Curiosity is cultivated and used as a key meditation strategy when working with difficult thoughts and emotions. Anger arises. Instead of thinking, I shouldn’t be angry, I’m curious what does this emotion feel like in my body, what images and stories are arising? I understand that anger is not solid, rather it is a composite of sensations, thoughts and feelings, which morph and change.

While writing, curiosity is the scent on the wind, drawing me toward the story. I investigate. A memory surfaces followed by a flare of emotion. What is this feeling – resentment from an old wound? Why is it arising now? I write into it and it becomes the central conflict within the story.

Meditation enhances observation.

In meditation, I sit on the cushion in silence and observe my inclination to turn away from pain, the disagreeable and the unpleasant. My knee hurts, it burns and aches. The truth is I want to move to avoid the pain. Instead, I direct my mind to another location in the body. I stay put.

Meditation encourages truth.

Writing non-fiction demands truthfulness. I’m writing a personal essay and reflecting on the loss of my altruistic ambitions. A wave of sadness surprises me, followed by a desire for a comforting cup of tea. I stay seated, not wanting to delve into the sorrow but the truth is insistent. It exposes my tendency to re-make life so it’s more palatable, my desire to throw color on the canvas to obscure an uncomfortable truth.
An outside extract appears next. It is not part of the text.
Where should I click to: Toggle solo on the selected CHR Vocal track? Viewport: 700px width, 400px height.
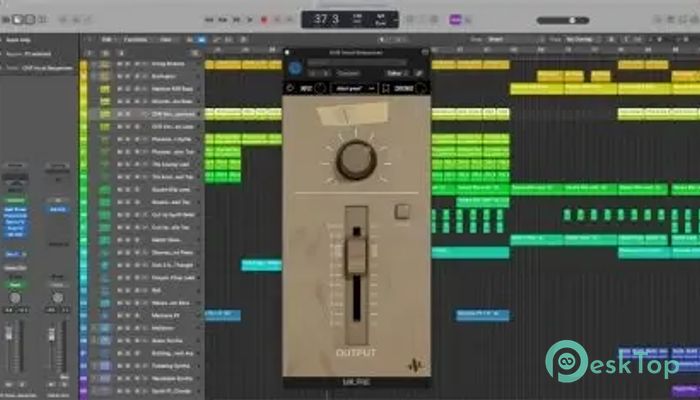coord(127,114)
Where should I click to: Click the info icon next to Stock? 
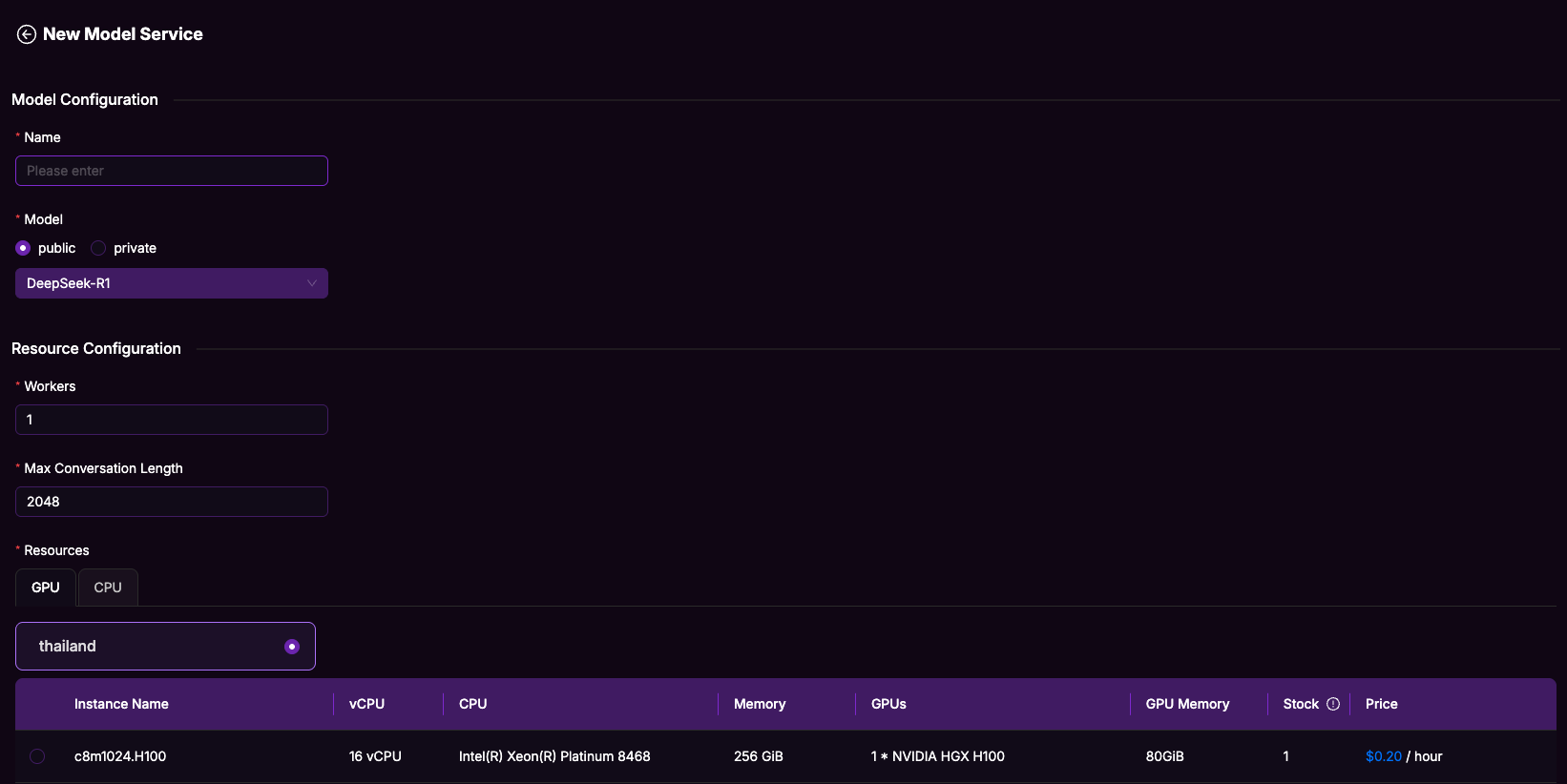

Meditation cultivates wakefulness.

Through sitting on my cushion, I learn how to be with what is. Watching the sunrise, I see the colors change, clouds form and pass away. I’m alive and want to share the preciousness of it. I paint it with words.


 


One Response to “Meditation, Writing, and the Act of Deep Internal Listening”

  1. Lisa McKenzie

    Your perspective was illuminating to me. I had always thought of meditation as a creativity killer, but I think that’s because I’ve been approaching meditation as a place where you say “no” to all invasive ideas, instead of a place where you say, “that’s interesting.” Which might be why I have a hard time sitting for twenty minutes, whereas you have been sitting for twenty years. Thanks!